Saved entries:
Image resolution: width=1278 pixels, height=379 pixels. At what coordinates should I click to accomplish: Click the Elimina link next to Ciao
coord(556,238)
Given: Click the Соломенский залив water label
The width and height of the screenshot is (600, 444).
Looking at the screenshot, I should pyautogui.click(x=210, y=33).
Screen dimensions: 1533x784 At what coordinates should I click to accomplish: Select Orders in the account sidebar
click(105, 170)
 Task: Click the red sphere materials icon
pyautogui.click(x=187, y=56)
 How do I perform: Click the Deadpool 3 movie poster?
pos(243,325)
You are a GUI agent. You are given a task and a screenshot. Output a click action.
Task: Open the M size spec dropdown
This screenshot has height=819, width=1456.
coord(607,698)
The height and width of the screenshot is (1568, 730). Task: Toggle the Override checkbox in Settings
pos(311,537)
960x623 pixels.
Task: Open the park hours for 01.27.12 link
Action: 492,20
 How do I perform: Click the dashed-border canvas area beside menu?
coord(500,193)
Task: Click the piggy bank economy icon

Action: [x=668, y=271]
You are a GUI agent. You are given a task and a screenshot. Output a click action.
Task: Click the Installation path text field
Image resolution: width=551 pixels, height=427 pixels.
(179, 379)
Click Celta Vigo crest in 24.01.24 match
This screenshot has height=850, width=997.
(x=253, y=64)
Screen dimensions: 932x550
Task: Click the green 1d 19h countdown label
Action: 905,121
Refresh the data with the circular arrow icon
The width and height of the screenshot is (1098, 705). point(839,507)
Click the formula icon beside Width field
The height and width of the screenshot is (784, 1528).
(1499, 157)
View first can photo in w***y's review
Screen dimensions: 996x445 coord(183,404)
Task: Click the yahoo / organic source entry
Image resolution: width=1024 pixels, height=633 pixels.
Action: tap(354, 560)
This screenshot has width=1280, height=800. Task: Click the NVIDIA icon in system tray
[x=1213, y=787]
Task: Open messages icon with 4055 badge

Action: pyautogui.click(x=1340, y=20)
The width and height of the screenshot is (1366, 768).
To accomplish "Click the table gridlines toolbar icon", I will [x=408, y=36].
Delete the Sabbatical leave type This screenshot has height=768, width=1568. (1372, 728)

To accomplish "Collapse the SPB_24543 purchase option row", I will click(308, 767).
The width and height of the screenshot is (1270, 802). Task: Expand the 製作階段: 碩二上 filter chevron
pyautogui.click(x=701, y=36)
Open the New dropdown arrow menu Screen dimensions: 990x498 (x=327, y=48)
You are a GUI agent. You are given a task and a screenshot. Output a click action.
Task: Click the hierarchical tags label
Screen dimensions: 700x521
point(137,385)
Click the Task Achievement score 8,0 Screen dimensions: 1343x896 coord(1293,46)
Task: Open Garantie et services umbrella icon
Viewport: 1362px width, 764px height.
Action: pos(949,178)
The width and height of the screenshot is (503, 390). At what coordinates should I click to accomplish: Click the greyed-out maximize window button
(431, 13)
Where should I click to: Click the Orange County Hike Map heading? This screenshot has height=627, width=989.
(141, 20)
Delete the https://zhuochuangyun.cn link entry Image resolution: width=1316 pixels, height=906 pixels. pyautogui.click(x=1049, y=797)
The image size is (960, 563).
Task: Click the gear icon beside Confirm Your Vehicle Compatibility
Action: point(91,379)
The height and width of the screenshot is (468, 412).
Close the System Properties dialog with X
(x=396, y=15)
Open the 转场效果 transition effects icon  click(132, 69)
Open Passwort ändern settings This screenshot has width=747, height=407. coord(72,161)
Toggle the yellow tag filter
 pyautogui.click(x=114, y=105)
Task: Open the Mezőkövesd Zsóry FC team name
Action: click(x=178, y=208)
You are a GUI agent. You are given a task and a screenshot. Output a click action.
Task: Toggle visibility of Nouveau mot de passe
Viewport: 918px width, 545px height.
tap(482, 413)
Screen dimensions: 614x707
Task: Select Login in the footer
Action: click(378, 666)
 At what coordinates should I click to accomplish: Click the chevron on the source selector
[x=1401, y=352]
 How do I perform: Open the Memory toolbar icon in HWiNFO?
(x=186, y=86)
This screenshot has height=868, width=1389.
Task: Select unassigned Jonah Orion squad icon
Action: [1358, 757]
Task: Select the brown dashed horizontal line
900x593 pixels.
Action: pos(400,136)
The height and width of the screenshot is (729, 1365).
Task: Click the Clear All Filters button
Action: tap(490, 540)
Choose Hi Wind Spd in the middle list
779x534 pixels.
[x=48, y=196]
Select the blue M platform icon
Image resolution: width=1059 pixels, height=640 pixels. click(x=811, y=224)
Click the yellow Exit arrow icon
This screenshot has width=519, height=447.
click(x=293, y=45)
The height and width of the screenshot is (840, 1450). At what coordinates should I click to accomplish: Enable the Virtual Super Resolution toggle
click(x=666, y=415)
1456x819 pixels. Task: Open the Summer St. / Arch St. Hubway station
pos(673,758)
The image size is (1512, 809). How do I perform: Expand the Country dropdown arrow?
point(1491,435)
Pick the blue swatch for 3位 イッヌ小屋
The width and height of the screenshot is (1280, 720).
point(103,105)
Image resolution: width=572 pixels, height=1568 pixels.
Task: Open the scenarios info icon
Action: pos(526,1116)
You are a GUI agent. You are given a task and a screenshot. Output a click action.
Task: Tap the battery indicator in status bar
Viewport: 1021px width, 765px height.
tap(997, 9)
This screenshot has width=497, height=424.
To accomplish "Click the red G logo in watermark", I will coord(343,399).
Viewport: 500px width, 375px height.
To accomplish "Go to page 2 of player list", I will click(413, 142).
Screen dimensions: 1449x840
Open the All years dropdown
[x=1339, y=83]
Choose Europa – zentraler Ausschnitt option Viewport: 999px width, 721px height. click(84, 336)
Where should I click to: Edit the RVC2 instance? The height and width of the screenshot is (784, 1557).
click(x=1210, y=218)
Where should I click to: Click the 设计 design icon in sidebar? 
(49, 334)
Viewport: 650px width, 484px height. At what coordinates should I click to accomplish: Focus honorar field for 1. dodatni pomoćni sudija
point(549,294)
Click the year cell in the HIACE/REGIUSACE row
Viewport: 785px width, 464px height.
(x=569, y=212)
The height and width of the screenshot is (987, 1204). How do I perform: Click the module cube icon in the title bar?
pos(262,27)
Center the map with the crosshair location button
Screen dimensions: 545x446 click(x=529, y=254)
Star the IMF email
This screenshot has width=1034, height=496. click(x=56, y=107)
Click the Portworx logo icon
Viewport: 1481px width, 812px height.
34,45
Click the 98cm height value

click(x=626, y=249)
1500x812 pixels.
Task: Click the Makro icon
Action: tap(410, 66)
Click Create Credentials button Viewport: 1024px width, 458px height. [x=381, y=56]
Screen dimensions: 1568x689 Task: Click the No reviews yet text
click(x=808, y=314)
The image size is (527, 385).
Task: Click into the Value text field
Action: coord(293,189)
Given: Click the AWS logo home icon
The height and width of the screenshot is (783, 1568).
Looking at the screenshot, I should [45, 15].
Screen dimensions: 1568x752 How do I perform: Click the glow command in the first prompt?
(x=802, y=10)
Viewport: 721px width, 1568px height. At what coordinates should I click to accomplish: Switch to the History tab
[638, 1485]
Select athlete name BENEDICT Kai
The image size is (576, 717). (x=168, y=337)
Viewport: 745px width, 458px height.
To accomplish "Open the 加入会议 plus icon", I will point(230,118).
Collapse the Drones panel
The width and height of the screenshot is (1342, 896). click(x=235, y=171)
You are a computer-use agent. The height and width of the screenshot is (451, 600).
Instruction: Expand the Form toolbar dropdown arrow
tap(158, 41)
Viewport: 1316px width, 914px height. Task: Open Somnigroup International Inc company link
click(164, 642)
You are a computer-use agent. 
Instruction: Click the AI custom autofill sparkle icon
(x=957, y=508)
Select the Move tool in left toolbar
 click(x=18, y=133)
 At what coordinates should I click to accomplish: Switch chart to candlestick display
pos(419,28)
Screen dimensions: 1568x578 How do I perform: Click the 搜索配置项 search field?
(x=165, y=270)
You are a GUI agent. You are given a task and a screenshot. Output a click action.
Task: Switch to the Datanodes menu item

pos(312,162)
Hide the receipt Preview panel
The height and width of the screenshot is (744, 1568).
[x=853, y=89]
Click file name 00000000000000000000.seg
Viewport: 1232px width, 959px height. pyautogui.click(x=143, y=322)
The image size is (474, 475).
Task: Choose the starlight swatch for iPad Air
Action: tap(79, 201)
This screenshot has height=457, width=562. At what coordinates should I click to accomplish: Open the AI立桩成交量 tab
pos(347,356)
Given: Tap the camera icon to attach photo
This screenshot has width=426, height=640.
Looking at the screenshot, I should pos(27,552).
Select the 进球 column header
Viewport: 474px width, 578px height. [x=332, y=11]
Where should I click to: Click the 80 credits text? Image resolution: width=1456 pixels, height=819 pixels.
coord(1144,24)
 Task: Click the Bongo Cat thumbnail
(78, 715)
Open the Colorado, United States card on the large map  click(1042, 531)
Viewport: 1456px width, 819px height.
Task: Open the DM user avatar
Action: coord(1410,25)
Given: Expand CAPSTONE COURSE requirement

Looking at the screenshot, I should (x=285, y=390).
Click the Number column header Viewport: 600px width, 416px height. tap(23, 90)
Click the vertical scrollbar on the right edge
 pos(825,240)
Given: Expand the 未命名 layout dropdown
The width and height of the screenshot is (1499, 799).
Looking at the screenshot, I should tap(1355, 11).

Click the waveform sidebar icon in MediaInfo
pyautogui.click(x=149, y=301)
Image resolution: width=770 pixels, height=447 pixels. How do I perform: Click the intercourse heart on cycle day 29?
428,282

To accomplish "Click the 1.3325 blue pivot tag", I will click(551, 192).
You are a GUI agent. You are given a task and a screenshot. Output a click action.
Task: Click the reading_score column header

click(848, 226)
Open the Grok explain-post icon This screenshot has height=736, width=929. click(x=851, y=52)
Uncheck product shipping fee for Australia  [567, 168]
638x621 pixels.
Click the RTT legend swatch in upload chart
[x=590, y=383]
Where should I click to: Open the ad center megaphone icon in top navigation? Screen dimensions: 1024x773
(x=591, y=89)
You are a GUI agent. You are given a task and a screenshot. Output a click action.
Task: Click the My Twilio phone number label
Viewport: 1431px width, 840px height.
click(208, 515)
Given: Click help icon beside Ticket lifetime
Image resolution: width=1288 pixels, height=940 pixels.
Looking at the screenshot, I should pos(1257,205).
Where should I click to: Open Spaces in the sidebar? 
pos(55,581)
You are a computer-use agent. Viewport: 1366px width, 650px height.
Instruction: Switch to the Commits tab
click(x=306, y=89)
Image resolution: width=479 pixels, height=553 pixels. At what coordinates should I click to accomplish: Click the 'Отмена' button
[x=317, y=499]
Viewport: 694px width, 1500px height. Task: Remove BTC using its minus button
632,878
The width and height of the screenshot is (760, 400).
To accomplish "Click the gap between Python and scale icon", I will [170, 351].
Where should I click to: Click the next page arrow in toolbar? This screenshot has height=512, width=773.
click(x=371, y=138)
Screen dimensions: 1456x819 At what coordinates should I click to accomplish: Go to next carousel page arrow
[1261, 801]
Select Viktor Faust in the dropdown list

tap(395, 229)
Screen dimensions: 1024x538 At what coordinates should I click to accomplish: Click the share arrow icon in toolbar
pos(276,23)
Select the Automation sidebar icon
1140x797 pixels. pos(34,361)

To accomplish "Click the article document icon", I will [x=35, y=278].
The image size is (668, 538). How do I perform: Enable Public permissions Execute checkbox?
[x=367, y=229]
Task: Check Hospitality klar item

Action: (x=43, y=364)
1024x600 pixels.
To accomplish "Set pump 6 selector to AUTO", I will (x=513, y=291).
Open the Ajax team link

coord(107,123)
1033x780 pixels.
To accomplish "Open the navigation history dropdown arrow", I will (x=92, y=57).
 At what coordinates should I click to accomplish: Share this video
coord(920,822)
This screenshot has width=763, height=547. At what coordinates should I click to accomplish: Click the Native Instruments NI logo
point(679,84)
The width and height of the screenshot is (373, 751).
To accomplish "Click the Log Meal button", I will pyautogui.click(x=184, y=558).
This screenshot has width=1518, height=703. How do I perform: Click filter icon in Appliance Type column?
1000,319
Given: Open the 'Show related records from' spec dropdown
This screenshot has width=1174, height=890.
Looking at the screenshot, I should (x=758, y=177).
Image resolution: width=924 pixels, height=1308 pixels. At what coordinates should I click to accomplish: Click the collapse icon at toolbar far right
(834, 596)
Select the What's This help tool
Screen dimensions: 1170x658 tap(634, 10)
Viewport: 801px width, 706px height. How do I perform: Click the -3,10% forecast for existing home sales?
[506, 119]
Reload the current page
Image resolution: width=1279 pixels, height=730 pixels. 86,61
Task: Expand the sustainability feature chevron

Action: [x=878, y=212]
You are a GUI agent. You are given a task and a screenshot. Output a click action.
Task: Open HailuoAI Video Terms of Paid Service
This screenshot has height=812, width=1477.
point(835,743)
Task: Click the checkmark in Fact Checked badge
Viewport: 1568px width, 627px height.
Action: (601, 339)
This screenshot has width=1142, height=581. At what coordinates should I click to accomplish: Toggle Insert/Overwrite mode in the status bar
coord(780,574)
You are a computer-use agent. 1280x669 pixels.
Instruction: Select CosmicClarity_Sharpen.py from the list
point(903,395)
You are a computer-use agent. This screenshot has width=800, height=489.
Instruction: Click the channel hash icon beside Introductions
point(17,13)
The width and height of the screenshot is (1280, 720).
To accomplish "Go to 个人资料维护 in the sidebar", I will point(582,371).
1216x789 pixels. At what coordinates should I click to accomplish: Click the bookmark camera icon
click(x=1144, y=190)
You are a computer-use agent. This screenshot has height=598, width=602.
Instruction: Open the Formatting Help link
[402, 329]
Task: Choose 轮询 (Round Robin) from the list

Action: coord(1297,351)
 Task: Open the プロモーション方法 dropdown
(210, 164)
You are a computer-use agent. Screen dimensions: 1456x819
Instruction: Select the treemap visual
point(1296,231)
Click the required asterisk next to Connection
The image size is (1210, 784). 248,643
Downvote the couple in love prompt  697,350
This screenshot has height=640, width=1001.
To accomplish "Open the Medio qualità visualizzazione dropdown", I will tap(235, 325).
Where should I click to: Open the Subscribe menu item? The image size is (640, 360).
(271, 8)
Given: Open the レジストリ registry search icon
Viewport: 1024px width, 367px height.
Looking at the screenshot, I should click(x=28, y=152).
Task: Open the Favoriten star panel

STATED EXERCISE:
Rewrite the lines between the one holding "How do I perform: Open" and the one holding "Action: [1358, 757]", inclusive, replacing "Memory" with "Sensors" and leaving everything else unchanged.

FINISHED EXERCISE:
 How do I perform: Open the Sensors toolbar icon in HWiNFO?
(x=186, y=86)
This screenshot has height=868, width=1389.
Task: Select unassigned Jonah Orion squad icon
Action: [1358, 757]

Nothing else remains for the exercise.